▸ EXERCISE BRIEF
Copy out all of the items below, changing every "computer-use agent" to "screen navigation agent" and leaving everything else as it is.

Word and element location items
···

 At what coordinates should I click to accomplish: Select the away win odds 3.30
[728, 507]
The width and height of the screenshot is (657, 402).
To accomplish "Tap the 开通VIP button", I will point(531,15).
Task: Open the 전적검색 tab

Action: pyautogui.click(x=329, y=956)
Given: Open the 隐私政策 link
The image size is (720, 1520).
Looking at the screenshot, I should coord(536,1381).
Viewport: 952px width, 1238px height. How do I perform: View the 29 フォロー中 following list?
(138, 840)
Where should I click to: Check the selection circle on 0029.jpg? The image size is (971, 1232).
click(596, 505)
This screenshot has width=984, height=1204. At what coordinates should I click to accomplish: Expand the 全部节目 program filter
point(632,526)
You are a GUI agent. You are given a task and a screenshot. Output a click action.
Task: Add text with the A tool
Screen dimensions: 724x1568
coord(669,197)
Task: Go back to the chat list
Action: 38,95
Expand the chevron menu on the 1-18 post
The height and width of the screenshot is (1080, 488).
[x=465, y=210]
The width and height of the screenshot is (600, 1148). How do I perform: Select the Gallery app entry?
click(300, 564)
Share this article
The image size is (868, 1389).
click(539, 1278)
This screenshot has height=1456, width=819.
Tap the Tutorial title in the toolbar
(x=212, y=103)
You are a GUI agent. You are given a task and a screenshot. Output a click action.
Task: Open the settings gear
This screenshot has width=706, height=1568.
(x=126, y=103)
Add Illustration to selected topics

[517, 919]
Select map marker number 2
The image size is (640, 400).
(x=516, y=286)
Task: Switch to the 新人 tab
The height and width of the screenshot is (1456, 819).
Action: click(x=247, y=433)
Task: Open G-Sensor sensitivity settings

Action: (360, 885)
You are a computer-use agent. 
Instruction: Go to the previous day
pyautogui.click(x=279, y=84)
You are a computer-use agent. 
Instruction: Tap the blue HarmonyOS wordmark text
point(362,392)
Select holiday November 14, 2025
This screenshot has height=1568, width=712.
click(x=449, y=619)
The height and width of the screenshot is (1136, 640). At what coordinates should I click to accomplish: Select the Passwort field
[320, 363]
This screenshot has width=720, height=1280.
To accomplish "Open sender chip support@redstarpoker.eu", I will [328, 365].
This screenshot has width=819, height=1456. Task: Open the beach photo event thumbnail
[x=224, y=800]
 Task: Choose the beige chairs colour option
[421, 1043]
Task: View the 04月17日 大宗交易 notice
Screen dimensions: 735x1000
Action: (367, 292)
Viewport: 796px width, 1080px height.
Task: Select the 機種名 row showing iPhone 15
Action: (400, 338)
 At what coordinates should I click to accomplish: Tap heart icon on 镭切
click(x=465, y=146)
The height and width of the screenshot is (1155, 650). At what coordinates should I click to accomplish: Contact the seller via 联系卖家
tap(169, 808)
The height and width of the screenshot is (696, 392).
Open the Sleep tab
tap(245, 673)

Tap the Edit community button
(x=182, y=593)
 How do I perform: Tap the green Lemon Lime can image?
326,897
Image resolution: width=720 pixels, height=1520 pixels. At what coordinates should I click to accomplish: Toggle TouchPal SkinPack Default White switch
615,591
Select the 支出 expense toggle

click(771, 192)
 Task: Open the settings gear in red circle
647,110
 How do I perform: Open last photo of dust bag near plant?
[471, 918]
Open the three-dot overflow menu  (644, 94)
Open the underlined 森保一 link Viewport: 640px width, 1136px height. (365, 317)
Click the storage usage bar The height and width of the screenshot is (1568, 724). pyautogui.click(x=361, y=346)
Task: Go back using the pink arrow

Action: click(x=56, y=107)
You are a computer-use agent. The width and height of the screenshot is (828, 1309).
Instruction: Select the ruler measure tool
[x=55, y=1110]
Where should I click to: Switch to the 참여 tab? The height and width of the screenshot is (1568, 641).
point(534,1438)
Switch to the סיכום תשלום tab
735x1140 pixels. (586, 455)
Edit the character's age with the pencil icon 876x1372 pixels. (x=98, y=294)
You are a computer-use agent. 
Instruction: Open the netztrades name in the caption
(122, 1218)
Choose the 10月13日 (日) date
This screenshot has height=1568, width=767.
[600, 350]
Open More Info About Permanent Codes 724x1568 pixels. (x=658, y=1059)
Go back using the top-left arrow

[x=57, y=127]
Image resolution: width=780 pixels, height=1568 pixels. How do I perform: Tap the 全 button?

···

▸ FINAL RESULT
 At what coordinates should I click to accomplish: Select the away win odds 3.30
[728, 507]
The width and height of the screenshot is (657, 402).
To accomplish "Tap the 开通VIP button", I will point(531,15).
Task: Open the 전적검색 tab

Action: pyautogui.click(x=329, y=956)
Given: Open the 隐私政策 link
The image size is (720, 1520).
Looking at the screenshot, I should coord(536,1381).
Viewport: 952px width, 1238px height. How do I perform: View the 29 フォロー中 following list?
(138, 840)
Where should I click to: Check the selection circle on 0029.jpg? The image size is (971, 1232).
click(596, 505)
This screenshot has width=984, height=1204. At what coordinates should I click to accomplish: Expand the 全部节目 program filter
point(632,526)
You are a GUI agent. You are given a task and a screenshot. Output a click action.
Task: Add text with the A tool
Screen dimensions: 724x1568
coord(669,197)
Task: Go back to the chat list
Action: 38,95
Expand the chevron menu on the 1-18 post
The height and width of the screenshot is (1080, 488).
[x=465, y=210]
The width and height of the screenshot is (600, 1148). How do I perform: Select the Gallery app entry?
click(300, 564)
Share this article
The image size is (868, 1389).
click(539, 1278)
This screenshot has height=1456, width=819.
Tap the Tutorial title in the toolbar
(x=212, y=103)
You are a GUI agent. You are given a task and a screenshot. Output a click action.
Task: Open the settings gear
This screenshot has width=706, height=1568.
(x=126, y=103)
Add Illustration to selected topics

[517, 919]
Select map marker number 2
The image size is (640, 400).
(x=516, y=286)
Task: Switch to the 新人 tab
The height and width of the screenshot is (1456, 819).
Action: click(x=247, y=433)
Task: Open G-Sensor sensitivity settings

Action: (360, 885)
You are a screen navigation agent. 
Instruction: Go to the previous day
pyautogui.click(x=279, y=84)
You are a screen navigation agent. 
Instruction: Tap the blue HarmonyOS wordmark text
point(362,392)
Select holiday November 14, 2025
This screenshot has height=1568, width=712.
click(x=449, y=619)
The height and width of the screenshot is (1136, 640). At what coordinates should I click to accomplish: Select the Passwort field
[320, 363]
This screenshot has width=720, height=1280.
To accomplish "Open sender chip support@redstarpoker.eu", I will [328, 365].
This screenshot has width=819, height=1456. Task: Open the beach photo event thumbnail
[x=224, y=800]
 Task: Choose the beige chairs colour option
[421, 1043]
Task: View the 04月17日 大宗交易 notice
Screen dimensions: 735x1000
Action: (367, 292)
Viewport: 796px width, 1080px height.
Task: Select the 機種名 row showing iPhone 15
Action: (400, 338)
 At what coordinates should I click to accomplish: Tap heart icon on 镭切
click(x=465, y=146)
The height and width of the screenshot is (1155, 650). At what coordinates should I click to accomplish: Contact the seller via 联系卖家
tap(169, 808)
The height and width of the screenshot is (696, 392).
Open the Sleep tab
tap(245, 673)

Tap the Edit community button
(x=182, y=593)
 How do I perform: Tap the green Lemon Lime can image?
326,897
Image resolution: width=720 pixels, height=1520 pixels. At what coordinates should I click to accomplish: Toggle TouchPal SkinPack Default White switch
615,591
Select the 支出 expense toggle

click(771, 192)
 Task: Open the settings gear in red circle
647,110
 How do I perform: Open last photo of dust bag near plant?
[471, 918]
Open the three-dot overflow menu  (644, 94)
Open the underlined 森保一 link Viewport: 640px width, 1136px height. (365, 317)
Click the storage usage bar The height and width of the screenshot is (1568, 724). pyautogui.click(x=361, y=346)
Task: Go back using the pink arrow

Action: click(x=56, y=107)
You are a screen navigation agent. The width and height of the screenshot is (828, 1309).
Instruction: Select the ruler measure tool
[x=55, y=1110]
Where should I click to: Switch to the 참여 tab? The height and width of the screenshot is (1568, 641).
point(534,1438)
Switch to the סיכום תשלום tab
735x1140 pixels. (586, 455)
Edit the character's age with the pencil icon 876x1372 pixels. (x=98, y=294)
You are a screen navigation agent. 
Instruction: Open the netztrades name in the caption
(122, 1218)
Choose the 10月13日 (日) date
This screenshot has height=1568, width=767.
[600, 350]
Open More Info About Permanent Codes 724x1568 pixels. (x=658, y=1059)
Go back using the top-left arrow

[x=57, y=127]
Image resolution: width=780 pixels, height=1568 pixels. How do I perform: Tap the 全 button?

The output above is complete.